Political report for November from Thomas Chin

The following is a summary of political and regulatory news or comment affecting the residential rental property industry.

 

 

  • RB postpones 5+ property rule

  • Key’s housing plan will make crisis worse 4/11/14 Labour Party

  • National’s housing plan economically reckless 4/11/14 Green Party

  • Selling state houses Q&A

  • Housing inquiries

  • Briefings for incoming Ministers

  • New initiatives to improve tenancy services 17/11/14 NZ Govt

  • Andrew Little new Labour leader

  • REINZ – property managers

  • Smoke alarms in rental properties

     

    RB postpones 5+ property rule

    The Reserve Bank had planned to bring in new rules on 1 December regarding the classification of rental property owners with five or more properties however media reports suggest this has now been put back to “mid 2015”. The rule changes mean that rental property owners with five or more properties could be classified as either income producing real estate or small to medium enterprises (SMEs). The reclassification could lead to higher equity requirements and mortgage interest rates for affected rental property owners.

     

    Key’s housing plan will make crisis worse 4/11/14 Labour Party

    John Key's plan to sell off state houses and instead give subsidies to landlords is economically stupid and will make the housing crisis worse, says Labour's Housing spokesperson Phil Twyford.

     

    Subsidies for private landlords will drive up rents.
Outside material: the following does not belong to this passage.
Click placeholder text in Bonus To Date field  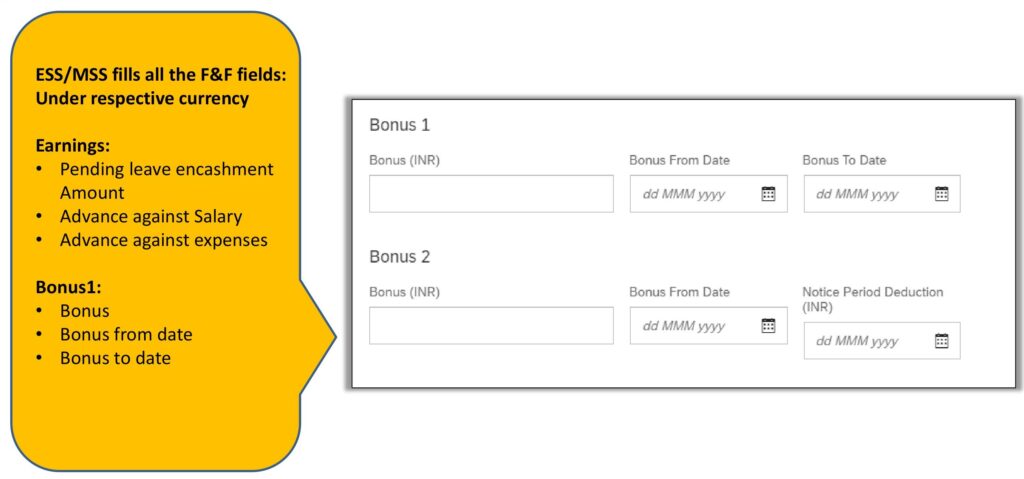click(x=857, y=195)
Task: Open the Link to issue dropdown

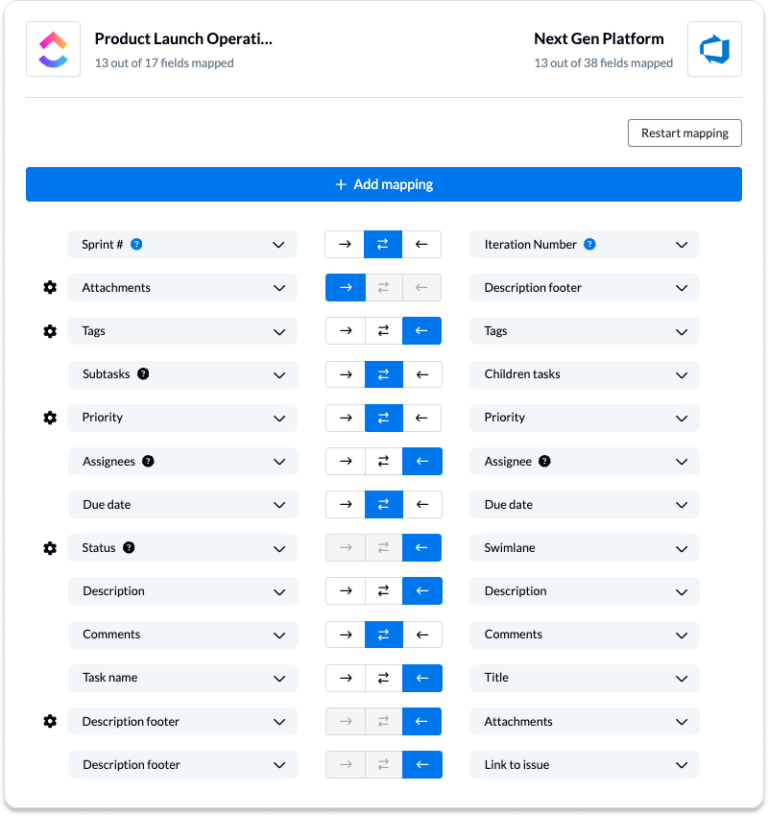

Vulnerable families will have to compete with other renters and first home buyers, making an already difficult housing market even harder to get into. And subsidies have only a short term effect, whereas a house is an asset that can support vulnerable families for decades.

     

    John Key’s plan is a win for landlords. Rent subsidies are a continuous transfer of wealth to private landlords, which will drive up rents for all renters.

     

    National’s housing plan economically reckless 4/11/14 Green Party

    National’s plan to sell state houses and provide income-related rent subsidies to private landlords will drive up rents and house prices for everyone and is economically reckless, the Green Party said today.

     

    “Shifting the responsibility for housing from the Government to the private sector looks like a cynical attempt to enrich landlords while palming off responsibility for housing the vulnerable,” Green Party housing spokesperson Kevin Hague said.

     

    “National’s plan swaps our state homes for massive state subsidies to private landlords.

     

    “The Government paid out $1.2 billion via the accommodation supplement in the year to June 2014, a policy that is already credited with driving up rents.

     

    “The provision of state houses by the Government delivers a supply of affordable accommodation. A good supply of rentals at a reasonable rate helps contain rents for everyone, not just those in the state house.

     

    “That function no longer applies when our stock of state houses are sold.

    “Rents will be driven higher, and while families with rent subsidies may be assisted short-term, the Government will be on a treadmill to pay ever higher subsidies as house price-related rents increase.

     

    Selling state houses Q&A

    Q. Why is the Government selling state houses?

    A. The Government says third sector community-based providers look after tenants better, and will work with private developers to develop new housing faster, than Housing NZ.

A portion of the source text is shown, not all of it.